Global Standardization Activities

Standardization Trends for the HEVC Next-generation Video Coding Standard

Shohei Matsuo and Seishi Takamura

Abstract

Ten years have passed since the H.264/MPEG-4 (Motion Picture Experts Group) AVC (Advanced Video Coding) standard was established in 2003. With the recent explosive increase in high-resolution video such as 8K Super Hi-Vision (SHV) video, there is worldwide demand for a video coding standard with higher quality compression. The international standards organizations, ITU-T (International Telecommunications Union, Telecommunication Standardization Sector) and ISO/IEC (International Organization for Standardization/International Electrotechnical Commission), have been collaborating on a next-generation video coding standard called High Efficiency Video Coding (HEVC). The basic standard has been completed, and work is proceeding on an extended standard. In this article, we describe the state of HEVC standardization and give a simplified technical description.

Keywords: HEVC, ITU-T, ISO/IEC

PDF

1. Introduction

In multimedia, video contains more information than other media, so efficient video compression methods are vital. Existing international video coding standards were created as a result of collaboration between two standardization organizations: the International Telecommunication Union, Telecommunication Standardization Sector (ITU-T), and the International Organization for Standardization/International Electrotechnical Commission (ISO/IEC). The MPEG-2 (Motion Picture Experts Group) standard is the most well-known and widespread standard among them. MPEG-2 was completed in 1995 and is used in a wide range of fields including DVDs (digital versatile disks), hard-disk recorders, and digital broadcasting. MPEG-2 brought efficient video compression, enabling video services to spread around the world, which brought recognition to the importance of video coding standards. After the MPEG-2 standard was completed, work proceeded on the newer H.264/MPEG-4 AVC (Advanced Video Coding) standard (H.264/AVC), which achieves approximately double the coding efficiency of MPEG-2, and this standard was completed in 2003. After that, the H.264/AVC FRExt extension (Fidelity Range Extension) was standardized in 2007, which included support for various input video formats and a High Profile, or HP, with higher compression rates. H.264/AVC has received much industry attention and has been adopted in a wide range of video-related applications such as Blu-ray Discs, One-Seg and HDTV (high-definition television) broadcasting, digital cameras and handy cams, video capture devices, video conferencing, and video upload sites. It is widely used in the communications, broadcasting, and storage fields, and has become one of the foundational technologies used for video services.

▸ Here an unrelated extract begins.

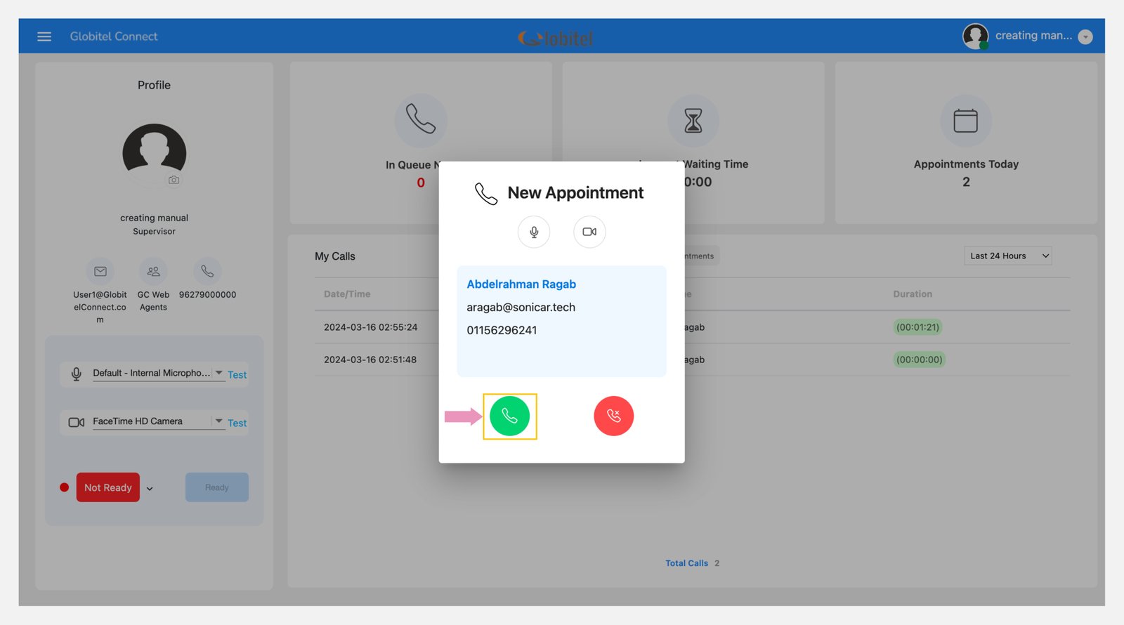
Task: Click the GC Web Agents group icon
Action: [153, 272]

2. Standardization activities for next-generation video coding

2.1 Trends with the HEVC basic standard

The Joint Collaborative Team on Video Coding (JCT-VC) was inaugurated in January 2010 with members from the ISO/IEC MPEG and the ITU-T VCEG (Video Coding Experts Group), to begin serious work on the High Efficiency Video Coding (HEVC) standard as the next-generation video coding standard. First, a call for proposals of new coding methods satisfying specified requirements (bit rates, latency, etc.) was issued [1], and 27 proposals were received by the February deadline. In March, a focused, quantitative evaluation was done on the subjective quality of decoded video achieved using these methods [2]. In April 2010, the first meeting of the JCT-VC was held in Dresden, and a Test Model under Consideration (TMuC) was settled on, with algorithms in the proposals that ranked highest in the results of the evaluations described above considered as provisional HEVC reference software. Improvements were subsequently added, and official reference software—HEVC Test Model 1 (HM1)—was decided in October of that year. Ongoing technical improvements were made in subsequent JCT-VC meetings every three to four months. Specifically, coding methods proposed within particular domains were gathered, and core testing groups were organized to deliberate on them. Each proposed method was selected or rejected by evaluating them overall using various indices such as: (1) the BD-rate (Bjontegaard Distortion rate), which indicates the amount of improvement in coding efficiency; (2) the processing time for coding and decoding; (3) the memory bandwidth for hardware implementation; and (4) changes in the software source code. As the core test groups were newly established, succeeded in carrying out their tasks, and were disbanded with each meeting, technologies were selected from the various proposals to improve the performance of HEVC. The HEVC standardization process and the topics focused on at each meeting are listed in Table 1.


Table 1. HEVC standardization schedule and JCT-VC meetings.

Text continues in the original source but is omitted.